- _EXERCISES TO COMPLETE_:
1. Answer these questions from the antenna device text:
(a) Which screws does the text name as possible means of attaching the removable face structures?
(b) What other fastening elements does it give as examples?
(c) What do the removable face structures protect the housing of the antenna device from?
2. Print the lines of the records starting at the first line and ending at the line that contains "2012–13 (66, 324)", both included.

--- Start of EXTRACTED TEXT ---

Fig. 14 shows a perspective view of the antenna device 1300 and the waveguide-to-coaxial adapter 1330 of Fig. 13, wherein the first removable face structure 1382 is attached to the first waveguide base flange 1321 and the second removable face structure 1394 is attached to the second waveguide base flange 1395. The attachment may be realized using at least one of the first, second, third, and fourth screws 1396a, 1372, 1396c, 1396d. Alternatively or additionally, other fastening elements may be used (e.g., at least one of a clamp, a magnet, and a suction cup).

Fig. 15 shows a perspective view of the antenna device 1300 and the waveguide-to-coaxial adapter 1330 of Figs. 13, 14, wherein the first waveguide flange 1320 is coupled to the second waveguide flange 1391.

The first and second removable face structures 1382, 1394 may be removed and exchanged with a new or refurbished version of the first and second face structures 1382, 1394. The first and second removable face structures 1382, 1394 protect the housing of the antenna device 1300 from wear caused by repeated coupling of the first waveguide flange 1320 to the second waveguide flange 1391 .

--- End of EXTRACTED TEXT ---
--- Start of INPUT DATA ---

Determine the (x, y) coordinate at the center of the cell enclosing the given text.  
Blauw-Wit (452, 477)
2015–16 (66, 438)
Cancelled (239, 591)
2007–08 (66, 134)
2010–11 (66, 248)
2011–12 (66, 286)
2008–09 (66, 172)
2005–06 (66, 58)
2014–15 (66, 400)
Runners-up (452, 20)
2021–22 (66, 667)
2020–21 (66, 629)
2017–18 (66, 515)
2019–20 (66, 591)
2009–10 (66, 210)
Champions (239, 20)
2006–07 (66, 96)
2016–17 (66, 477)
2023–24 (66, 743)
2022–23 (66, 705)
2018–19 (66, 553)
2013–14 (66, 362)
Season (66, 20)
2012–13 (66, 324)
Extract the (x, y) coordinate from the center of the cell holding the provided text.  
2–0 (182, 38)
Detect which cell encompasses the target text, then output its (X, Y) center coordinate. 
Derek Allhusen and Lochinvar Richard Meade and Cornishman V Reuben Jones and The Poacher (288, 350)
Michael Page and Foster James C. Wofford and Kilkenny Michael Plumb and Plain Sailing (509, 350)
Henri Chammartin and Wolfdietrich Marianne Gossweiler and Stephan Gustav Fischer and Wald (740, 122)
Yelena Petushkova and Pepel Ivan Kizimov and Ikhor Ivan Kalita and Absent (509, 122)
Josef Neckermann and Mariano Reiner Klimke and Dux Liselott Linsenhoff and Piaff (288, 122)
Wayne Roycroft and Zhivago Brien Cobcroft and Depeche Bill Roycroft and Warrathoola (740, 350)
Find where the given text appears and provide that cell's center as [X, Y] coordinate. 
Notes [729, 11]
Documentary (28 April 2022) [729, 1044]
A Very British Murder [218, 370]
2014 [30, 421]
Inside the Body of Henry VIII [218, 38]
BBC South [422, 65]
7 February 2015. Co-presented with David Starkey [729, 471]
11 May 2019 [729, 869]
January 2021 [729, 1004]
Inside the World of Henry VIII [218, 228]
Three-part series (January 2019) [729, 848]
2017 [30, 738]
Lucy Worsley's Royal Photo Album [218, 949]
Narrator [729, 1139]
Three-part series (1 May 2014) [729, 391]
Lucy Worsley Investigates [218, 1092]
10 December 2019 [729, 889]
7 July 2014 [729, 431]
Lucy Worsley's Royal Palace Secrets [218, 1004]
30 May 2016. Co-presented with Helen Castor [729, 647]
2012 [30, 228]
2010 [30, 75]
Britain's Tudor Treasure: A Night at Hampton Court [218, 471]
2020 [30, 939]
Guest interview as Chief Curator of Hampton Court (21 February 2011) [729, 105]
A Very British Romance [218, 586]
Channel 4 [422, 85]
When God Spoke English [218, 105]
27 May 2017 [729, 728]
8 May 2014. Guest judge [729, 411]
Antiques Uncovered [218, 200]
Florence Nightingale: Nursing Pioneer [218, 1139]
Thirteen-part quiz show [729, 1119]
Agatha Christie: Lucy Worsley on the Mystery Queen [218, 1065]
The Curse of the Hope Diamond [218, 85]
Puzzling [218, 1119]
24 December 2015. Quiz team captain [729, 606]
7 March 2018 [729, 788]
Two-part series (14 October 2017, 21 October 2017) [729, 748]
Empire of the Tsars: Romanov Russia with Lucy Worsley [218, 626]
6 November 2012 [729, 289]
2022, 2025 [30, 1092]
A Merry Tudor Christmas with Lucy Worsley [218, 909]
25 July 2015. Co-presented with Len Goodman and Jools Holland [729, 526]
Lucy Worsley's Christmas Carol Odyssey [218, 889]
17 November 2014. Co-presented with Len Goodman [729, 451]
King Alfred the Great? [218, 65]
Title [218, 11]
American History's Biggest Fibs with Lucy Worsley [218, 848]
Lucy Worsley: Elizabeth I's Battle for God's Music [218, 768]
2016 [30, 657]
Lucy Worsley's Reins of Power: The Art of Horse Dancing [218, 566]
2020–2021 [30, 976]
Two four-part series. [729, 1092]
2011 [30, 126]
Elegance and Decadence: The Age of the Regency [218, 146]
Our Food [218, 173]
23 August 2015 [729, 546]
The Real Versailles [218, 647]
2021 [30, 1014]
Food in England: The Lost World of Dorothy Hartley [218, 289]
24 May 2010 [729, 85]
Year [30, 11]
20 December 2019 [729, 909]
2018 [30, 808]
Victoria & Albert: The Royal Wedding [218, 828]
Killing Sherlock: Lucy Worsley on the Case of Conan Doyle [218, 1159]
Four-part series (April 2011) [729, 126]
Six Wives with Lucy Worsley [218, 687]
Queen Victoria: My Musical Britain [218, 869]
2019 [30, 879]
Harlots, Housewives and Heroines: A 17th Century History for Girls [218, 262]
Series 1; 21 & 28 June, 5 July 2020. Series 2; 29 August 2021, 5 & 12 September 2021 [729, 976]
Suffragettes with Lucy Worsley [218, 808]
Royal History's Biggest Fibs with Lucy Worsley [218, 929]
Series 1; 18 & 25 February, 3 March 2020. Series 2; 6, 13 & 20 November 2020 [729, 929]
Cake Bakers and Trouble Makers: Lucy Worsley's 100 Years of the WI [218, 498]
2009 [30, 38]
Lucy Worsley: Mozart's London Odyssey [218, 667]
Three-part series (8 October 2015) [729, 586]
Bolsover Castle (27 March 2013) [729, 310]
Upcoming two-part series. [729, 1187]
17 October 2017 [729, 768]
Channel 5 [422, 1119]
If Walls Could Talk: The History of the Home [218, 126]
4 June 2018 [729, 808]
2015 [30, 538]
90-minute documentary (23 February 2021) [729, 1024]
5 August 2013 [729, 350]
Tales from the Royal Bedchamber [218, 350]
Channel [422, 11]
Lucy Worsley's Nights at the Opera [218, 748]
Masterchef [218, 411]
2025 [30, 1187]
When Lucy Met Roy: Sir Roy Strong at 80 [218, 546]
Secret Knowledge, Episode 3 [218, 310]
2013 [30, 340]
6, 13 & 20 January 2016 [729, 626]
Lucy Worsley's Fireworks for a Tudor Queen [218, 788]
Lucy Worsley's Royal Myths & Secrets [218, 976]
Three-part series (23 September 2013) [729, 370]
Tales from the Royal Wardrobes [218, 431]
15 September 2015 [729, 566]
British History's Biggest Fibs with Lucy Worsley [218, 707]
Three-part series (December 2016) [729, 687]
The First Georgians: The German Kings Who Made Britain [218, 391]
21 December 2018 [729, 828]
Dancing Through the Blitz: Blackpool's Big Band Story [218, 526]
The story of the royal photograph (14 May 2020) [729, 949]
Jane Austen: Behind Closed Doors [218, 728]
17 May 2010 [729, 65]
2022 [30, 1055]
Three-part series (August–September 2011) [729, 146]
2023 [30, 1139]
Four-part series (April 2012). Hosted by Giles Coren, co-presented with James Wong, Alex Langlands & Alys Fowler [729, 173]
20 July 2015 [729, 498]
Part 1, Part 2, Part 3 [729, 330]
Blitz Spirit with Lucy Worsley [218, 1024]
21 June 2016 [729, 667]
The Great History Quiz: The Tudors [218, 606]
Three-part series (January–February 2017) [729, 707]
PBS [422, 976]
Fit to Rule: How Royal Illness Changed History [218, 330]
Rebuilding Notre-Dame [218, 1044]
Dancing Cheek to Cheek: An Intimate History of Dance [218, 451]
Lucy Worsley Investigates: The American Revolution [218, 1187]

--- End of INPUT DATA ---

- _RESPONSES IN ORDER_:
1.
(a) The first, second, third, and fourth screws 1396a, 1372, 1396c, 1396d.
(b) A clamp, a magnet, and a suction cup.
(c) Wear caused by repeated coupling of the first waveguide flange 1320 to the second waveguide flange 1391.

2.
Determine the (x, y) coordinate at the center of the cell enclosing the given text.  
Blauw-Wit (452, 477)
2015–16 (66, 438)
Cancelled (239, 591)
2007–08 (66, 134)
2010–11 (66, 248)
2011–12 (66, 286)
2008–09 (66, 172)
2005–06 (66, 58)
2014–15 (66, 400)
Runners-up (452, 20)
2021–22 (66, 667)
2020–21 (66, 629)
2017–18 (66, 515)
2019–20 (66, 591)
2009–10 (66, 210)
Champions (239, 20)
2006–07 (66, 96)
2016–17 (66, 477)
2023–24 (66, 743)
2022–23 (66, 705)
2018–19 (66, 553)
2013–14 (66, 362)
Season (66, 20)
2012–13 (66, 324)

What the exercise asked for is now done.